The Adventist Forum (publishers of Spectrum) Conference, "Genesis and Beyond: Celebrating Faith in a Polarized Age" began on Friday night. The speaker was John Walton, Ph.D., Professor of Old Testament at Wheaton College. I have attended these conferences since 2004, and this appears to be one of the best attended. The topic may have something to do with that — the play of science and faith, particularly surrounding the meaning of Genesis, and its teaching and impact on Seventh-day Adventist belief certainly has already come up in conversations I had with attendees as they arrived at the hotel. Speaking of the location, I will return to a report on the evening meeting, but let me digress for a moment.
The conference is at its most urban and urbane location — the W. hotel on Chicago's Lake Shore Drive. Given the party reputation for W. hotels (here's a post about swimming with Lindsay Lohan at Hollywood's W. on Sundays) it was a little head snapping to watch practical shoe-clad Adventist Forum couples mixing in the lobby next to bachelor party-bound bros and bachelorettes beelining for the in-hotel Bliss spa. But on the thirty-third floor where the meetings take place a temperate party atmosphere reigned as the Seventh-day Adventist academics and professionals in attendance greeted old friends and turned virtual blog connections into reality.
The Friday evening meeting began with a musical prelude before conference organizers — Brent Stanyer, Brenton Reading, and Graeme Sharrock — welcomed us. Then we all sang "I Sing the Mighty Power of God" a fitting lead into Brian Bull's introduction of the speaker. John Walton has experience teaching at both Moody Bible Institute and Wheaton College and his approach to the hermeneutics of Bible and science fits right into the debate over how science and theology will be integrated in Adventist education. In the 1990s "science faculty were required to sign a statement that they reject human descent from hominid ancestors. Initially, those who declared they were 'unsure' whether or not humans had evolved were given one year to change their mind before facing dismissal; this was later relaxed, and scientists were allowed to stay on as long as they did not endorse human evolution."
John Walton began with a slide summarizing his point for the evening — the only way to read Genesis is with ancient eyes. Of course a joke about the age of the audience and trifocals flows easily from that. But his point was serious and direct, as he stated: the Bible was written for us, but not to us. To get the truth of the Bible, we have to get as close as we can to reading the text as the ancient Hebrews read it.
Carefully laying the logical guidelines for this basic hermeneutic for understanding the Bible, Walton pointed out that any communication — whether between humans or between the divine and human requires that the speaker and the hearers share a context so that words and concepts have meaning. When speakers and audience have much in common (a graduate level discussion of theology), the communicators can assume a lot — this is high context communication. On the other hand, low context communication occurs when speaker and audience have little in common (a discussion of God in kindergarten Sabbath school). The point is that this applies to God's revelation to humans in Genesis. As Walton, and most Biblical scholars point out, there is nothing about the material world (science) that the rest of the Ancient Near Eastern world didn't already believe. The Bible writers, readers, and mostly hearers believed in a flat earth, geocentricity, that the waters of the heavens were held up by a solid sphere, that the sun and the birds occupied the same space, and that core of thinking happened in one's entrails (gut). That verse about loving God with your heart, soul and mind really means, in the original language: love God with your entrails.
--
## Study questions
- 1) In the report on the Adventist Forum conference, which hotel hosted the meetings?
- 2) Carry the Adventist Forum conference report forward from its final sentence.
--
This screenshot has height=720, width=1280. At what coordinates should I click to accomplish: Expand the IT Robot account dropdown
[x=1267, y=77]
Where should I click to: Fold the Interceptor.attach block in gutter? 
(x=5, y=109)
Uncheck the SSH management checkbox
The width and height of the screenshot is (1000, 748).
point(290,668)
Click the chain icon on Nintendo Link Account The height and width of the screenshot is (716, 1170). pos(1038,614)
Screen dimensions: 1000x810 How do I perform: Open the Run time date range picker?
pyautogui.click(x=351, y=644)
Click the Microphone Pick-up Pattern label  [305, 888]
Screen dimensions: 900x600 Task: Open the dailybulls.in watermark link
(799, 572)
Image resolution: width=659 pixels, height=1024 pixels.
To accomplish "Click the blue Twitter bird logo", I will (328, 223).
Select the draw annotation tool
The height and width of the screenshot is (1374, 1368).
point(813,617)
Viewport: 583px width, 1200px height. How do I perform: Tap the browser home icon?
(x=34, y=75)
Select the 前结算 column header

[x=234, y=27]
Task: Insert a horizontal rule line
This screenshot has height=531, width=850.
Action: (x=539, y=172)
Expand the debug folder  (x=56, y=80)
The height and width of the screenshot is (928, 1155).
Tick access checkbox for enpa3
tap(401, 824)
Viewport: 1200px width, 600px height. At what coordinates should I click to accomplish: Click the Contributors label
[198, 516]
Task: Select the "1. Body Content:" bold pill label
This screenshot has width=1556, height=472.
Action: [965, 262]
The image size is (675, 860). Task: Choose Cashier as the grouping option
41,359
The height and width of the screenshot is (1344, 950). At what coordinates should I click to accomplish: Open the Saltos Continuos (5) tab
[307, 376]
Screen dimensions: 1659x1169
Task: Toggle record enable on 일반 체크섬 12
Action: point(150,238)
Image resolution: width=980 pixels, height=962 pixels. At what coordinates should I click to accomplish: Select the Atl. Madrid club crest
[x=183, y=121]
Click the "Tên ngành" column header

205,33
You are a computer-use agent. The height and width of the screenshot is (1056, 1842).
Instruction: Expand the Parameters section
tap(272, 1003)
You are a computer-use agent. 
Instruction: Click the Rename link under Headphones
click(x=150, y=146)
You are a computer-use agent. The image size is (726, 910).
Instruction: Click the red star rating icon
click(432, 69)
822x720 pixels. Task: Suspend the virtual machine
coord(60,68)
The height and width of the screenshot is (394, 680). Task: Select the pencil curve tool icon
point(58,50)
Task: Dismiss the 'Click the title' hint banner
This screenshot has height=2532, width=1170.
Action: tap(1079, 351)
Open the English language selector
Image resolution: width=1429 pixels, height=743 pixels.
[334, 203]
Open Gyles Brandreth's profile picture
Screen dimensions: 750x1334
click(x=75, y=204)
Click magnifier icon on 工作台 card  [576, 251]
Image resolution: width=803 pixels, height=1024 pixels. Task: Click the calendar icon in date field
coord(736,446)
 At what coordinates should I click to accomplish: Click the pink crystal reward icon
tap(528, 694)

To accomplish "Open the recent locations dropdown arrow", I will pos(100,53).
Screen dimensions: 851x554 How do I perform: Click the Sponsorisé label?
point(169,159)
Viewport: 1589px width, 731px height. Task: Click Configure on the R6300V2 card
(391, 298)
--
## Activity answers
- 1) The W. hotel on Chicago's Lake Shore Drive.

- 2)
God is not revealing physiology in the Bible. And it is presumptious to believe that God was using our understanding of the physical world in 2011 when talking to the Bible writers 2500 years ago. Walton asked: why not a 15th century understanding of the physical world or a 25th century understanding? He emphasizes that God is not revealing science, but is using a culture's understanding of themselves to explain something greater — the connection between the natural and the supernatural. Staying true to scripture means to continue this relationship, taking the best contemporary understanding of the physical world and looking for connections to the metaphysical. That's eternal, even spiritual meaning-making. Natural explanations don't obviate a divine role because God transcends our always changing understanding of ourselves and our surroundings. As Walton mentioned in a slide "observation of natural cause and effect does not remove God from the picture." He cited Psalm 139:13 "for you created my inmost being; you knit me together in my mother’s womb." It would be absurd to conclude that an embryology class should be deemed unscriptural because it contradicts the psalmist's translator's "God as knitter" metaphor. Yes, the process of human cellular development is a little more complicated that a reverse stockinette stitch. Likewise, God separating light from darkness or heaven from earth are metaphorical statements about divine power shared by all Ancient Near Eastern cultures. Contemporary physics of light and space, which contradict the Genesis narrative, are merely a new paradigm echoing the always present Eternal questions about divine-human relationship.
Loma Linda University's Rick Rice and La Sierra University's Fritz Guy offered responses praising the main ideas and also positively engaging Walton's book, The Lost World of Genesis One: Ancient Cosmology and the Origins Debate.